Unverzichtbar ist auch das Förderprogramm „Stadtumbau West“ für Quakenbrück, wie Poppe ausführte. Wiederum mit Geld von Bund, Land und Kommune arbeite die Stadt daran, Alt- und Neustadt „sozial und baulich zusammenwachsen zu lassen“. Dazu gehöre die Neugestaltung der Bahnbrache, die in den kommenden Jahren zu einem Quartier für Wohnen und Gewerbe umgewandelt werden soll. Ausdrücklich wies Claus Peter Poppe darauf hin, dass die Stadtsanierung „kein parteipolitisch besetztes Thema ist“. Und die Bemühungen zur Verbesserung der Wohn- und Lebensqualität seien „als Bekenntnis zur Neustadt und zur Vielfalt der dort lebenden Nationalitäten“ zu verstehen.
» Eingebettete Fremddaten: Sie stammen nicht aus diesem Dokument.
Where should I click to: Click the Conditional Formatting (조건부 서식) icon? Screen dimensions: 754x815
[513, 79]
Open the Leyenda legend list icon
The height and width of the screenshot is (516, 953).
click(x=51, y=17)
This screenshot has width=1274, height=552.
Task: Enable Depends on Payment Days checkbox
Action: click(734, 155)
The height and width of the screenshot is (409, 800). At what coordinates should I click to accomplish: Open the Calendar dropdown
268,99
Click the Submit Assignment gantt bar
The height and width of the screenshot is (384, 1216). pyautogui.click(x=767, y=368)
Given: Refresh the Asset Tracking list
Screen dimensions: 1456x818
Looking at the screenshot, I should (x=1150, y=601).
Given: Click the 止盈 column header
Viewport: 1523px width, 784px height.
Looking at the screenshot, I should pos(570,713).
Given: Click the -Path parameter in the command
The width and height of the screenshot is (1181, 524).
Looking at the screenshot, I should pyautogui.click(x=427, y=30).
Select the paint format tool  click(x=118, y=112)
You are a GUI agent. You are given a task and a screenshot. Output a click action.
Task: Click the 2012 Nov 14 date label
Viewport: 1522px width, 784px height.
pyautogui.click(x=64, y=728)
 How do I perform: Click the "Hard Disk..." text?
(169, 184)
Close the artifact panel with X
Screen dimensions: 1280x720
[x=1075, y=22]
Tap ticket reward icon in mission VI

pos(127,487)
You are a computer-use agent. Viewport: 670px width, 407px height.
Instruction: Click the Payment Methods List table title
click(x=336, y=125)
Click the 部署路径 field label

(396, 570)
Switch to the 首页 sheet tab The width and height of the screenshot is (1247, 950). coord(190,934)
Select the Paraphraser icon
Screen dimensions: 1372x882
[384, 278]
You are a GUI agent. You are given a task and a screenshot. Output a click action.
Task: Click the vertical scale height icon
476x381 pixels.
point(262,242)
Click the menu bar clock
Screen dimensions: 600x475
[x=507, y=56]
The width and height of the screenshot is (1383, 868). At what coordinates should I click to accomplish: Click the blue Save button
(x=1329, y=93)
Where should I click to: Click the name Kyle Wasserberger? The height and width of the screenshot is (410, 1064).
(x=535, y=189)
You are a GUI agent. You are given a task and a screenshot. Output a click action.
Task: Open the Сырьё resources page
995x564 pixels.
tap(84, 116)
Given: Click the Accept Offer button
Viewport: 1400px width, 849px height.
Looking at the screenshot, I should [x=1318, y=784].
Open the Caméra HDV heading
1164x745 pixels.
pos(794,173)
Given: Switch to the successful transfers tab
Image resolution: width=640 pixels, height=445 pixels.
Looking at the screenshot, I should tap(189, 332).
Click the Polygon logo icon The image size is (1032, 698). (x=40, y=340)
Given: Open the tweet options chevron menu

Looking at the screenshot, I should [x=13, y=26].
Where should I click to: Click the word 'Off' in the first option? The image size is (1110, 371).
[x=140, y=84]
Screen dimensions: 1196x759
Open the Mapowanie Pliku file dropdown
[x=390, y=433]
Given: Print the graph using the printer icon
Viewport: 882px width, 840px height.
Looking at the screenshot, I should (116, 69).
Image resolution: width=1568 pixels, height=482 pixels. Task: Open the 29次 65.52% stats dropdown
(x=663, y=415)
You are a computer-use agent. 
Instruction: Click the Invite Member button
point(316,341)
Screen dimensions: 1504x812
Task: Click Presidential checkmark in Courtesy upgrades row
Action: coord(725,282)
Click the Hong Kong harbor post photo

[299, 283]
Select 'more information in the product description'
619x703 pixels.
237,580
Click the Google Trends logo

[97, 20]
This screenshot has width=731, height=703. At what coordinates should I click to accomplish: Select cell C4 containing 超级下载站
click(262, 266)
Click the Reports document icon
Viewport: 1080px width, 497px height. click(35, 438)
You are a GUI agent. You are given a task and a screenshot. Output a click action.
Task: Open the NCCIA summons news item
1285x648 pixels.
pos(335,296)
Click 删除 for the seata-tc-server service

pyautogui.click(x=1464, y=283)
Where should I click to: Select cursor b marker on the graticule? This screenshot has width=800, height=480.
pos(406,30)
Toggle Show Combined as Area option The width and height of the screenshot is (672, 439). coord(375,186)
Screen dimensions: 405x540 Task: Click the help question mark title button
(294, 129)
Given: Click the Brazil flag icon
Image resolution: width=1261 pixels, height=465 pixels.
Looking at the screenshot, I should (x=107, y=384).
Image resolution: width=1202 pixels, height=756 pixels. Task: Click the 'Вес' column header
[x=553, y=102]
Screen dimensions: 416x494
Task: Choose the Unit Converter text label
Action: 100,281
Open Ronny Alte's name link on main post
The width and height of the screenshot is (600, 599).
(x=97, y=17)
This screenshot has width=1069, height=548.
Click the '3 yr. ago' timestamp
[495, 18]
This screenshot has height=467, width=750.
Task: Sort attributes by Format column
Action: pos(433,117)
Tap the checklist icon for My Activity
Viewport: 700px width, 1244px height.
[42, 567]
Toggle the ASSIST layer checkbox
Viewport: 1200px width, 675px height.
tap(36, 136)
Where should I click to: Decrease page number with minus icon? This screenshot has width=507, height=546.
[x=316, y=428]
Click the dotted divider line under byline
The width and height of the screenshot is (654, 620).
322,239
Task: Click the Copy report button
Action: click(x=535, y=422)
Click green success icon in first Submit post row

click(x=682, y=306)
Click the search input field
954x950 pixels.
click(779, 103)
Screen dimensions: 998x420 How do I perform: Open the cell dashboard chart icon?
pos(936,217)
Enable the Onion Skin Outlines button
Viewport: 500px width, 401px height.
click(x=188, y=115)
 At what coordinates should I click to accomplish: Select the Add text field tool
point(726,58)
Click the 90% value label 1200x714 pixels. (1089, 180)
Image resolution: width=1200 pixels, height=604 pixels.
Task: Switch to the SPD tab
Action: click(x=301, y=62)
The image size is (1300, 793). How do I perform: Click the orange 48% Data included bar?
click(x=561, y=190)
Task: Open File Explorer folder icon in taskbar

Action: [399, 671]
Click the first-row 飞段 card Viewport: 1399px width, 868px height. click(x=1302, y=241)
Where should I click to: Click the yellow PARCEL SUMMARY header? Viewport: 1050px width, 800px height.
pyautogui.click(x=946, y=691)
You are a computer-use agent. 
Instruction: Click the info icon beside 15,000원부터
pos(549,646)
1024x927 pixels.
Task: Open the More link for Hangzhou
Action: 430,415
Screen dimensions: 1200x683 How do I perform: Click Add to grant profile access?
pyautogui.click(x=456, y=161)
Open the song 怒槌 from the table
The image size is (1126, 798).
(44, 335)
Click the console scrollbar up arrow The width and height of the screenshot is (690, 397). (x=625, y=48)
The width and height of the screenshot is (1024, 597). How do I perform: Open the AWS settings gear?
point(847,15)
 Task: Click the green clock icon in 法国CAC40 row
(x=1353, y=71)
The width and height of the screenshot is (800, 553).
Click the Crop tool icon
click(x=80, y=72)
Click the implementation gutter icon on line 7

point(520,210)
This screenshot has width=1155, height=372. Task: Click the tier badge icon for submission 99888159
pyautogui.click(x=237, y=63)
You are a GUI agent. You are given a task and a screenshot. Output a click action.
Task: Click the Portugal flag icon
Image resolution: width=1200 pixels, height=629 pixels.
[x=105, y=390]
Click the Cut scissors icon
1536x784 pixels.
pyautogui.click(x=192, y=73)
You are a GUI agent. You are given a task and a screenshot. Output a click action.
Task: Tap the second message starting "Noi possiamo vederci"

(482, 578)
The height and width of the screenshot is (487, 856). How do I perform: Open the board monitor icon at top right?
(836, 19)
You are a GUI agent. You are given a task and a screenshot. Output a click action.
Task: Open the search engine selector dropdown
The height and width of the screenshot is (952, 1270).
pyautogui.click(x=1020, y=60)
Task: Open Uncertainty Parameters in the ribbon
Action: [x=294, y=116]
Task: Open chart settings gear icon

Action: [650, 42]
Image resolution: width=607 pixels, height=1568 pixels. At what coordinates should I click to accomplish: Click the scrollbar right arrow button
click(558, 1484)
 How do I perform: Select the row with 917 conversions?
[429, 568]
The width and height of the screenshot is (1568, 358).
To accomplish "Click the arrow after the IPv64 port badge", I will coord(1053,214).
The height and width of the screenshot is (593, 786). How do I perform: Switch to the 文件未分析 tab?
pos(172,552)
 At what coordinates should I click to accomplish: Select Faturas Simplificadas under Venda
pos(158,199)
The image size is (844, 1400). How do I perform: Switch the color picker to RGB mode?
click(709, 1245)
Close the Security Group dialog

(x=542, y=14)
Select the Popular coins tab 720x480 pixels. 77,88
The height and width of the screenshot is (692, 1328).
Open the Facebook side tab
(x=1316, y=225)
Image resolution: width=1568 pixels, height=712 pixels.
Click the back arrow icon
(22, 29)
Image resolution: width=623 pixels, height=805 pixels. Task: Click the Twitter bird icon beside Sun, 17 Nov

Tsolak: Integration ist keine Einbahnstraße

Wie viel Mühe die Stadt für die Integration der gerade in der Neustadt lebenden Menschen aufwende, verdeutlichte Tülay Tsolak. Leitbild Integration, Arbeitskreis Lenkungsgruppe Integration, eine hauptamtliche Kraft in der Fachstelle für Gesellschaftliche Integration im Rathaus, dazu viele Projekte prägten die tägliche Arbeit. In deren Mittelpunkt stehe, die beruflichen Perspektiven der jungen Einwohner zu verbessern. „Integration ist aber keine Einbahnstraße. Wir fördern und fordern“, sagte Quakenbrücks stellvertretende Bürgermeisterin. Die Bewohner könnten sicher sein, dass ihre kulturelle Herkunft „akzeptiert und verstanden werden, gleichzeitig fordern wir, unsere Gesellschaftsform und unser Rechtssystem anzuerkennen“.

Weil setzt auf „Selbstregulierungsmechanismen“

Überrascht zeigte sich Stephan Weil, „dass die Probleme hier dieselben sind wie in einer Großstadt“. Ihn beeindrucke, wie Quakenbrück mit den Herausforderungen umgehe. Schecks habe er zwar nicht im Gepäck, aber die Zusage, dass das Land weiterhin in die Städtebauförderung investieren werde. Zu den Vorgängen rund um die Manipulationen bei der Briefwahl im vergangenen September äußerte sich der Ministerpräsident nur kurz. „Das habe ich zur Kenntnis genommen.“ Er vertraue auf die „Selbstregulierungsmechanismen in Gesellschaft und Justiz, die die richtigen Konsequenzen ziehen werden“.